Photo: Evgeniya Manerova
We live in a timeline constantly and exponentially augmenting, and our memory and attention span is shortening. And this is the danger of the momentum, that we have the tendency to forget everything surrounding us, and we must not. This is the exact moment to start paying attention. Our closest people are separate from us, our beloved are distant, and we need to keep an eye on them, even if we are in the worst struggle of our own lives. But it doesn’t stop at our closest ones, the attention starts to span elsewhere, as if something new was triggered in us. This new feeling is first focused onto our immediate surrounding, and circle of friends and family. We wrote to everyone everywhere, trying to have an update on their situation, then we started piling up our imminent supplies for the obscure future coming toward us, with extreme care of not drying those supplies wherever we found them, there was someone else in more need of access to them. Then came the first “neighbourhood” relief, old and weak persons who needed supplies were supported by volunteers on bikes swarming the streets, with their apps and websites, like Civil Defence units in times of war. And then our attention started to narrow down to our scene, the Artists, the venues, the operators.
As artists, our lives have been dragged out of normality the moment we’ve chosen to dedicate ourselves to the oblivious, uncertain path we have designed for ourselves, and we should never question this choice. Nobody should regret having chosen a different path than his surroundings, because this is exactly where we fail. We fail by acknowledging that we do something that is not indispensable, that it’s not a primary necessity. Art and Culture are not only to be preserved, they are the fundamental core of our society’s minds and hearts and the shield against populism and fascism. I have lived the Berlusconi years in Italy, and I saw how culture was demonised, dismantled and this led to a part of the country struggling for years to reestablish a cultural scene from the bottom up, while the rest of it bowed to populist ideas and created a barrier between them and common sense.

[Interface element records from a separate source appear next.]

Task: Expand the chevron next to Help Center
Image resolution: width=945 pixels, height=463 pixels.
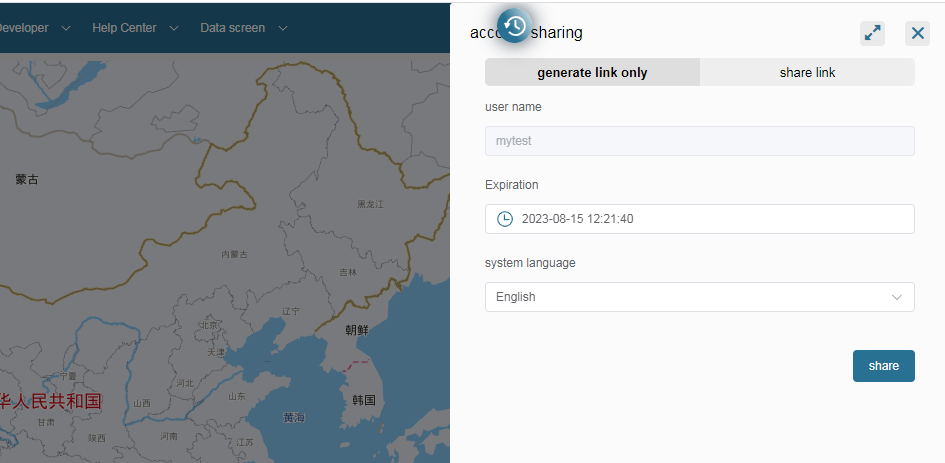Action: tap(174, 28)
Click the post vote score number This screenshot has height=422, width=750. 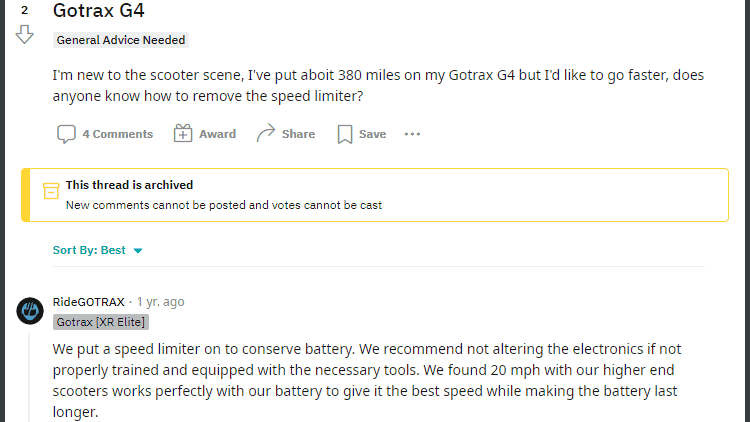coord(24,10)
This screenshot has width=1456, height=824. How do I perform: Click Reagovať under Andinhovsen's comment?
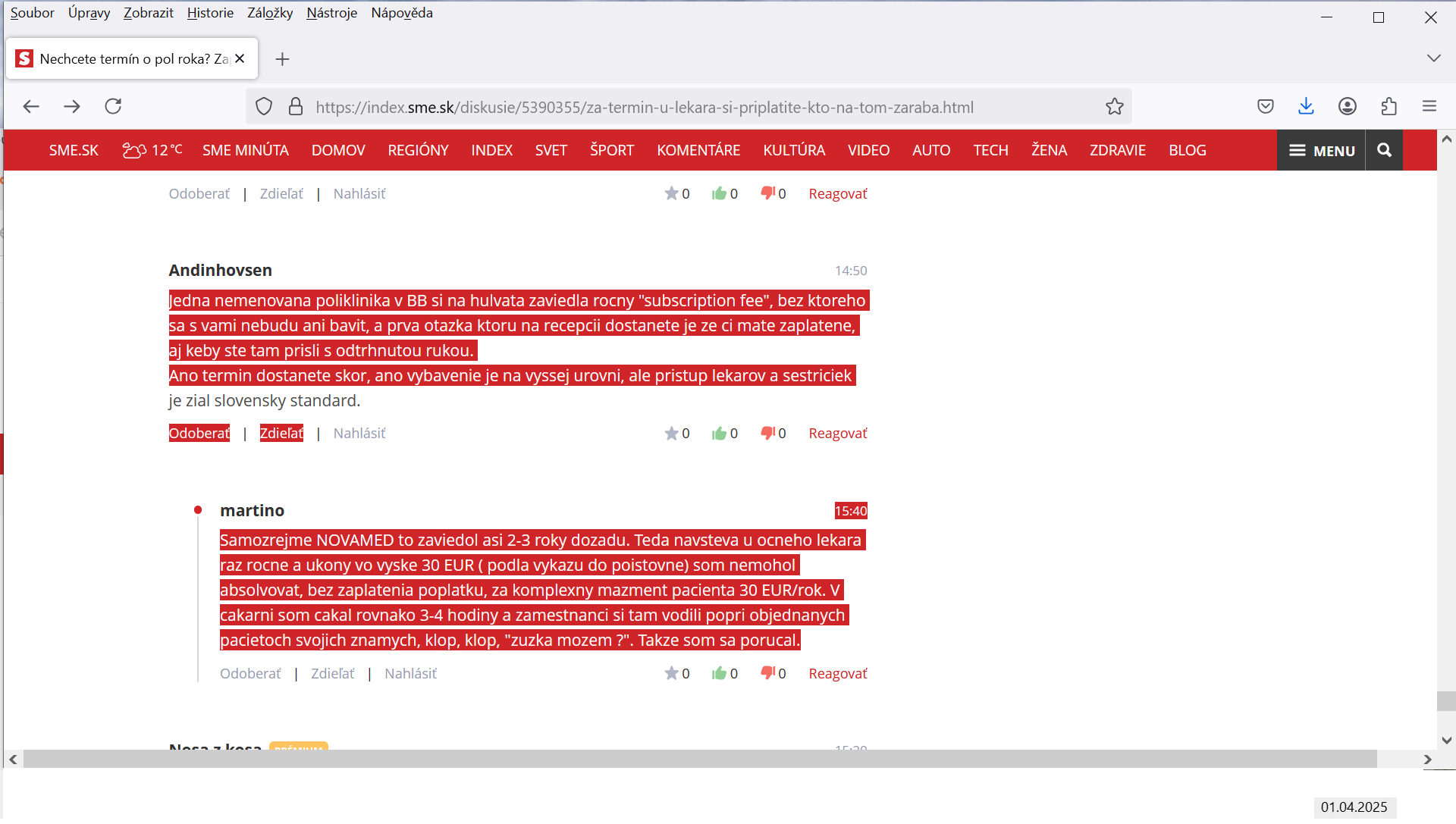click(x=837, y=434)
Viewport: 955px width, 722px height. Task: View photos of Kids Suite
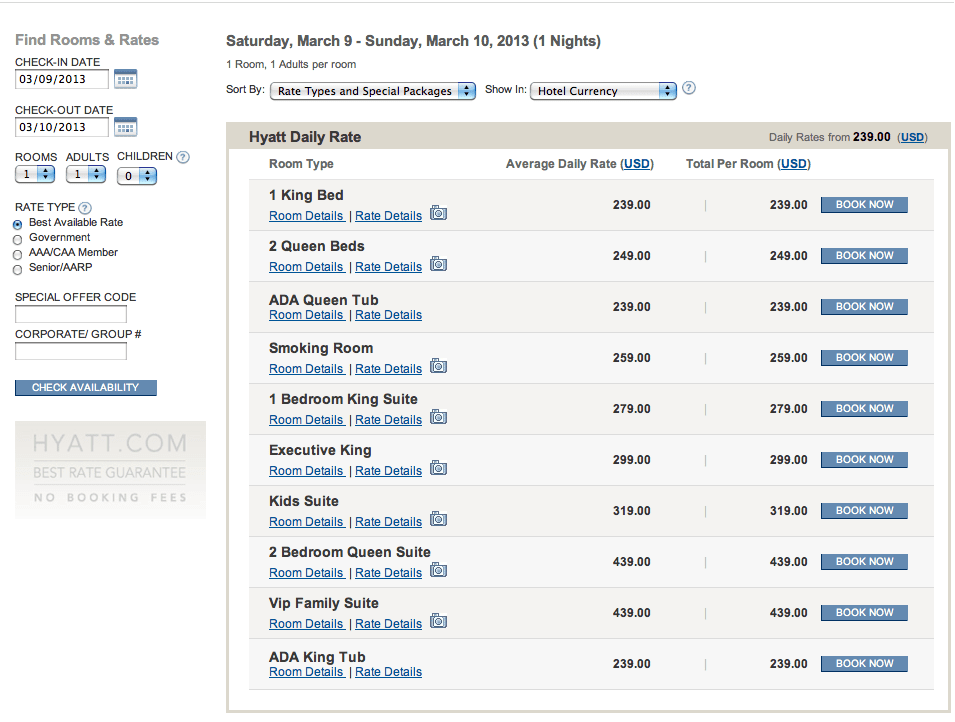(x=439, y=519)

Most of us have looked at activism as a utopia, an unreachable world of abnegation, in fact it is far simpler, more natural and instinctive than we think. It’s simply caring, and putting ourselves in a position where this empathy starts addressing tangible and concrete issues, however small and invisible they can be, someone in our surrounding might have. We cannot always control change, but we can control the way it affects us. We can rule the way it comes to us and shape it in ways we can live longer with, because change will keep coming. And the way we can dominate it is with activism, because opening our eyes means opening our hearts and disposing of our ego. We thrive with Ego, the fundamental core of our existence as artists is Ego, but “Us”, the conscious ones, learned slowly and gradually to let go of it, and we’re still acquiring the ways to dissolve it inside our practices, our daily life, through the course of our solidarity.